La fonction de l’œil, considéré comme organe de vision et d’expression, est ce qui frappe le plus dans la partie de la face qui constitue essentiellement le visage. Il faut généralement ménager les regards et ne point les prodiguer à chaque parole. Les yeux perdent leur expression par un mouvement continuel. Les regards fixés de côté font beaucoup d’effet, surtout lorsque dans ce moment on ne fait aucun geste. Le plus grand acteur ne serait rien sans le langage des yeux ; tout languit dès que les regards ne sont points animés. L’œil est l’âme du discours. Ecoutez un grand acteur sans le regarder, il ne vous fera qu’une légère impression ; retournez-vous, sa pantomime vous effraie. Le tonnerre de la parole d’un orateur ne produit qu’un bruit inutile, s’il n’est accompagné de l’éclair de ses regards, et la compassion est plus l’ouvrage des larmes que l’on voit couler, que du récit de l’infortune qui les cause. Il faut, en règle générale, regarder toujours celui à qui l’on parle, cela donne de la vérité au dialogue. Il n’existe aucune passion qui ne soit indiquée par un mouvement particulier des yeux. Pour agrandir l’œil, baissez la tête. Un coup d’œil lancé à propos dit plus vite et mieux qu’un long discours ; quand les yeux sont abusés, les oreilles le sont aussi plus aisément. Si l’acteur est profond dans son art, il fera que l’expression des yeux précède celle de la parole ; il préviendra alors si bien le spectateur de ce qu’il va lui dire, qu’il le fera entre tout d’un coup dans ses dispositions, qui, par la suite du discours, lui feront recevoir plus aisément les impressions que l’on demande. Ordinairement, tant que l’acteur ne dit que des choses indifférentes ou de peu d’importance, il doit laisser ses yeux presqu’à demi-fermés, et sans expression marquée ; alors ils produisent plus d’effet dans les moments importants.

Sourcil

Il y a deux mouvements dans les sourcils qui expriment tous les mouvements des passions. Celui qui s’élève vers le cerveau exprime les passions les plus farouches et les plus cruelles.
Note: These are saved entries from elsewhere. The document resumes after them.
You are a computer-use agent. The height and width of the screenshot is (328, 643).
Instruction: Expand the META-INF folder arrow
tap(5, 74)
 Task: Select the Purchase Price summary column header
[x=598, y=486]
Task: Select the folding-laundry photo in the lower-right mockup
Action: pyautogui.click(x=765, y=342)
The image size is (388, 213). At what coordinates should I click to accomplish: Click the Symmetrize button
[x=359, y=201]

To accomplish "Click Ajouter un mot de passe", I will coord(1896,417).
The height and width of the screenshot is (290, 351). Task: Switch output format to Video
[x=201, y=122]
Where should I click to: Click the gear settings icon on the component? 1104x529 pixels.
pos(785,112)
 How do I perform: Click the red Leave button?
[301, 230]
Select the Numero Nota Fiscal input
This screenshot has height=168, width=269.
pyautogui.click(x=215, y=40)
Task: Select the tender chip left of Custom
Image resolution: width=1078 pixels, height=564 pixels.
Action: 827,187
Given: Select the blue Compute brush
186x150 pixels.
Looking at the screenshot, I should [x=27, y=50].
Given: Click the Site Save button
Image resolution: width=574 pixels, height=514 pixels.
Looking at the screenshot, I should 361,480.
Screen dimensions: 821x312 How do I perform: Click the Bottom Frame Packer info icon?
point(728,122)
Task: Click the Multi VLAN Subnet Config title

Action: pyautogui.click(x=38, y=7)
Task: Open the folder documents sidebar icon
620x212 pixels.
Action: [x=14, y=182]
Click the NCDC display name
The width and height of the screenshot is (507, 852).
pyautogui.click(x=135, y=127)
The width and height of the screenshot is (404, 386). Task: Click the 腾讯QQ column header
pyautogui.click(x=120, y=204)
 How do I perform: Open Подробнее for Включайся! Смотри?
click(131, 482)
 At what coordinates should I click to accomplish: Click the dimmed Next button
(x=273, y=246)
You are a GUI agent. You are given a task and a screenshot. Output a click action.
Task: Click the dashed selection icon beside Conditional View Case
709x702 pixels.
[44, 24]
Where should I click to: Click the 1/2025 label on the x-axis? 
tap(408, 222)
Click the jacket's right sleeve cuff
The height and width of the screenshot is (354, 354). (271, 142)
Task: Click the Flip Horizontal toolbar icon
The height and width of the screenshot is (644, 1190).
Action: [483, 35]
Quand le sourcil s’élève par son milieu, cette élévation exprime des mouvements agréables ; dans ce cas, la bouche s’élève par les côtés, et dans la tristesse elle s’élève par le milieu. Lorsque le sourcil s’abaisse par le milieu, ce mouvement marque une douleur corporelle, alors la bouche s’abaisse par les côtés.

Front

Le haut du visage doit jouer sans cesse ; la bouche et le menton ne doivent ordinairement se mouvoir que pour articuler, excepté dans les affections bien vives ; autrement l’on fait des grimaces. Le mouvement du front aide beaucoup celui des yeux. Le jeu des muscles du front produit un grand effet.

Cheveux

L’arrangement des cheveux, la manière de les distribuer sur le front, influe beaucoup sur la physionomie de l’acteur.

Bouche, lèvres

La bouche est la partie de tout le visage qui marque le plus particulièrement les mouvements du chœur. Elle est le siège principal de la dissimulation. L’articulation nette, dépend du travail de différentes parties de la bouche, surtout dans la prononciation des consonnes. La voix, quelque belle qu’elle soit, ne séduira jamais en sortant d’une bouche lente et paresseuse. En général une bouche enfoncée ne peut jamais rendre avec éloquence les caractères de la douleur. La manière de contracter ou de dilater les lèvres, influe beaucoup sur l’expression de la physionomie. Les muscles de la lèvre inférieure, surtout les muscles triangulaires, produisent le plus grand effet dans les passions oppressives et contractées. – Pour parler purement, les sons doivent sortir de la voûte du palais, et le travail des lèvres doit les modifier, les épurer et les perfectionner. La plus belle partie du talent de mademoiselle Mars était sa prononciation nette et perlée ; elle la devait naturellement à la conformation de sa bouche en général, et surtout à celle de ses lèvres, en particulier, qui étaient extrêmement mobiles et déliées. A force d’étude et de travail, on pourrait acquérir jusqu’à certain point ces qualités si précieuses dans l’art du comédien, celles d’une articulation parfaite.

Nez

Les acteurs chargés des premiers emplois dans le haut comique, finissent par acquérir une mobilité remarquable dans l’appareil musculaire des cils, du nez et de la lèvre supérieure. Tel était surtout Fleury, ce qui le rendait si supérieur, dans l’expression des caractères d’hommes à bonnes fortunes, de roués, de séducteurs, et surtout dans l’ironie et le persiflage.

Joues

La partie des joues qui est positivement placée sous les yeux, contribue en s’élevant et en s’abaissant à l’expression ; mais il faut être modéré dans le mouvement de cette partie qui devient aisément forcée.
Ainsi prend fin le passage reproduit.